Anaerobic dissolved As(iii) removal from metal-polluted waters by cathode-stabilized Fe(iii)-oxyhydroxides

Abstract

A bioelectrochemical system (BES) to efficiently induce arsenite scavenging from anoxic waters is yet to be developed. Here we examined to what extent the presence of redox reactive humic substances derivatives and reactive nitrogen species interferes with the bioelectrochemically induced immobilization of As(III) by Fe(III) oxyhydroxides. Insights from extracellular electron transfer to insoluble minerals by a strain of Geobacter sp. were acquired and integrated with data from acetate utilization. We furthered our interpretations with in situ synchrotron-based analyses of experimentally precipitated biominerals. Geobacter sp. cells interacting with cathodes used oxidized humic substance derivatives as electron shuttles which fostered the partial reduction of Fe(III), thus promoting the scavenging of As(III) oxyanions. The oxyanions became immobilized in the reactive surfaces of FeOOH within mineral aggregates, where they were readily oxidized presumably as the result of related Fenton-like reactions. An experiment lacking humic derivatives fueled the formation of bacterial–mineral networks. These networks fostered short-range electron transfer mechanisms that initially promoted biotic amorphous ferrihydrite aggregation. The early ferrihydrite aggregates exhibited a decreased As(III) scavenging capacity.
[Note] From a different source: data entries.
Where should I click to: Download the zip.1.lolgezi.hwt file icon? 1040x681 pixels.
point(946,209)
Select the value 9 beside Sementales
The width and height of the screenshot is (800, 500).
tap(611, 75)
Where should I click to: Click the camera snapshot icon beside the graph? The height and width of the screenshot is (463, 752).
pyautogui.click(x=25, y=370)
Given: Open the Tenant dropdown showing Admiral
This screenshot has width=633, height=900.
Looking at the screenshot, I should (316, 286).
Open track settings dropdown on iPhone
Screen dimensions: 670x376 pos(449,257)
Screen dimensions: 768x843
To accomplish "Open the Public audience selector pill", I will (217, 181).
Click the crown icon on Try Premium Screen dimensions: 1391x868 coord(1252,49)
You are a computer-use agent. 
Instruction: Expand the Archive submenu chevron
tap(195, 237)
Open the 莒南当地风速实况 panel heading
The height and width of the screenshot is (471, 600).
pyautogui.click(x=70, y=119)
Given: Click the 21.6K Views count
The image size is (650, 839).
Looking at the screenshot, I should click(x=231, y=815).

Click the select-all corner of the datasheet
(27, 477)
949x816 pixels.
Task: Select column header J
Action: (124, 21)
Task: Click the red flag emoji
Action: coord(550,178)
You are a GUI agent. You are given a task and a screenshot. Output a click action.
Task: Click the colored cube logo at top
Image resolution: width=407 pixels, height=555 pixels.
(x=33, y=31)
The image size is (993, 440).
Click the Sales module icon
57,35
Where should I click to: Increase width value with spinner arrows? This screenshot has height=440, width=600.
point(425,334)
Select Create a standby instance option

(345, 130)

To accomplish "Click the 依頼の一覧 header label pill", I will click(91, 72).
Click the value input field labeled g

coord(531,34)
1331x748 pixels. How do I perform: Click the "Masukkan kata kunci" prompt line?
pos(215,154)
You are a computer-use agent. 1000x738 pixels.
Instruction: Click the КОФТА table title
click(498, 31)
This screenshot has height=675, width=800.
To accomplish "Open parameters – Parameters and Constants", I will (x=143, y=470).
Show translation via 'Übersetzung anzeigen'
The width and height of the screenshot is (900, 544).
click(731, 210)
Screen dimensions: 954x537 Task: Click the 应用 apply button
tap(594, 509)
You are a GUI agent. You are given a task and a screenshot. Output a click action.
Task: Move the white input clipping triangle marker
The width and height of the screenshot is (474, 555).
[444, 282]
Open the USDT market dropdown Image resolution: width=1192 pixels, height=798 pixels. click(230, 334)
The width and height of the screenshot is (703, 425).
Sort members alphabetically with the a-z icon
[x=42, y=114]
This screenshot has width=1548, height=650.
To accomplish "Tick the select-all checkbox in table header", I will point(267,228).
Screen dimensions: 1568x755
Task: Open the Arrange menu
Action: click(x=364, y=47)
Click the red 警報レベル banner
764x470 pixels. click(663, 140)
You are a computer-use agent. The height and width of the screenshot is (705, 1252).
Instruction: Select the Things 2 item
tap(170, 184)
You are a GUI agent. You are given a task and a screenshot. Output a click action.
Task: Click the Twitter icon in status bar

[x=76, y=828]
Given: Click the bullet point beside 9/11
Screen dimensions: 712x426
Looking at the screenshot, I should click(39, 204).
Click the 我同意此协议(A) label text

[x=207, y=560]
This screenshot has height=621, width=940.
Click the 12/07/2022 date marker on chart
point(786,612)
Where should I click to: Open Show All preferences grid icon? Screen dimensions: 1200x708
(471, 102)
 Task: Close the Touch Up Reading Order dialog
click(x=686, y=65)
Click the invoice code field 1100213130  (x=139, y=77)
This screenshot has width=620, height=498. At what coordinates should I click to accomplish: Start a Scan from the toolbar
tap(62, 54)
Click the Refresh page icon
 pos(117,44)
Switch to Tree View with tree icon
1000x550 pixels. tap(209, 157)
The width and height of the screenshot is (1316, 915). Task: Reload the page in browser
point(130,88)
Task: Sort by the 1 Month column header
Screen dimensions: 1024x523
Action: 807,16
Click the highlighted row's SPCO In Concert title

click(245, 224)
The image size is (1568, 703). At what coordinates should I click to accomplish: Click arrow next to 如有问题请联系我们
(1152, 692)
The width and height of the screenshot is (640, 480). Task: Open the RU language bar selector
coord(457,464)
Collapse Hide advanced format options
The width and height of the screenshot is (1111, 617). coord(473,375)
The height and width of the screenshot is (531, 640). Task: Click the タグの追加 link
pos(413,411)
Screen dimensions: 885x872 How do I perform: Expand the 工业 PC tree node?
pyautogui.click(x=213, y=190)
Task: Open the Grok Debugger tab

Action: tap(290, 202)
In the presence of both humic derivatives and ammonium, the proposed BES was proven more effective in removing As(III) from solution and despite elevated competing phosphate levels. In the presence of reactive N species alone, stabilization of Fe(III) and microbial attachment promoted Fe(II) scavenging which outcompeted As(III) from the available ligands in the reactive mineral surfaces. Improving mineral stabilization is deemed crucial for direct As(III)-sequestration in BESs. An optimized BES for As-removal would be beneficial not only for sequestering arsenite out of solution in geogenically polluted aqueous systems, but also for addressing the recurrent eutrophication of continental water bodies linked to seasonal phosphate solubilization.